Keystone Kops Hunt Killer D's
The Dept. of Homeland Security barely breaks a sweat investigating its own role in the May manhunt
By Michael King, Fri., July 11, 2003
Those of us entirely paranoid about the powers of government spooks may gain some small comfort from a U.S. Dept. of Homeland Security memo concerning a Texas state representative known as "Lon Aurman." That is the name repeatedly given Fort Worth Democrat Lon Burnam in a briefly legible portion of the report now posted in full -- more or less -- on the agency's own Office of Inspector General Web site (www.dhs.gov/interweb/assetlibrary/DHS_OIG_Investigation_Texas.pdf). In a manner reminiscent of the heavily redacted FBI files of the COINTELPRO era, the department hand-edited its official report of agency involvement in the May search for the missing Texas House Democrats. The reports hide the identities -- including deleting all personal pronouns -- of most every Homeland Security staffer who may have had anything to do with the Texas Dept. of Public Safety's request for help finding Rep. Pete Laney's airplane, as well as the personnel conducting the OIG probe itself. The OIG claims the deletions were done to protect "personal privacy" -- although why a government official should not expect his or her name to appear in an official government report is more than a little mysterious.
Unsurprisingly, the self-justifying report concludes that since the Air and Marine Interdiction and Coordination Center's involvement was confined to only a "nominal use of [agency] assets," there is no need for further review. U.S. House Majority Leader Tom DeLay immediately began demanding that Democrats apologize for saying bad things about Republicans.
But Texas Democrats in Congress have likewise only been allowed to see the redacted public reports -- despite their repeated official requests for full disclosure of tapes and transcripts of all conversations between DPS and federal agencies, including not just Homeland Security but the Dept. of Justice and the FBI. Austin's Rep.

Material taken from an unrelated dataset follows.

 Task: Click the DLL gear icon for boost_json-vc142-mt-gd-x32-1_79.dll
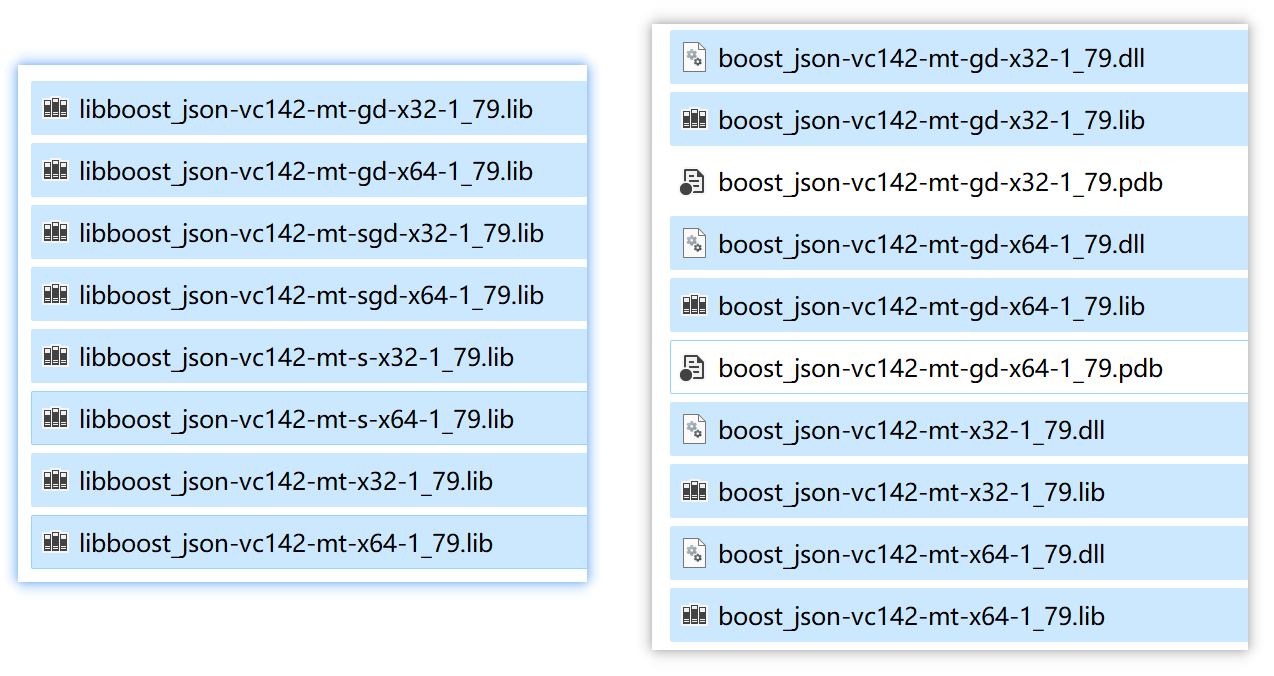[x=693, y=58]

Lloyd Doggett only discovered after a month of phone calls that DOJ has since June 4 been conducting an inquiry into its involvement in the Killer D hunt. That probe, like Homeland Security's, is entirely confined to whether too much time and money had been spent. You might think DeLay would care that executive agencies are determining on their own what they care to disclose to members of Congress -- but then, it was DeLay who wanted to "federalize" the House search in the first place, hoping to convert it into a criminal investigation.
The content of the Homeland Security report is in itself both misleading and occasionally ludicrous. The deletions turn much into empty gobbledygook, e.g.: "[BLANK] briefed [BLANK] and [BLANK BLANK BLANK] of [BLANK's] attempts to locate the aircraft." The only time the report gets serious is when an administrator runs afoul of the press. Also included in the file is an (unredacted) copy of a lengthy June 7 Washington Post article that embarrassed the agency by confirming that Homeland Security staff knew they were searching not for a "downed plane" but for missing Texas Democrats; the agency's Joseph Bendig told the reporter that the DPS request was unusual. Bendig wanted his superiors to know he only meant that a law-enforcement search for missing politicians is unusual. That memo suggests the real reason for all the deletions -- too many reporters were already asking too many embarrassing questions.
The OIG investigators, on the other hand, asked very few questions of any kind. In their summary of the agency's interview of Lt. William Crais of the DPS (Crais' name is duly deleted, but from details widely published elsewhere it's readily apparent he's the subject), the investigators recount that other DPS personnel (names deleted) "consistently interrupted and challenged" the OIG investigators' questions. Not that the investigators themselves were overly curious -- when they asked Crais who told him to look for the airplane, because that information was "pertinent to the investigation," they also assured him that they "could not compel [BLANK] to answer." Unsurprisingly, "[BLANK] declined to answer the question."
Last month Secretary Tom Ridge announced a garish, militaristic new seal for Homeland Security. Maybe he can try a new motto, too: "Ask Us No Questions and We'll Tell You No Lies."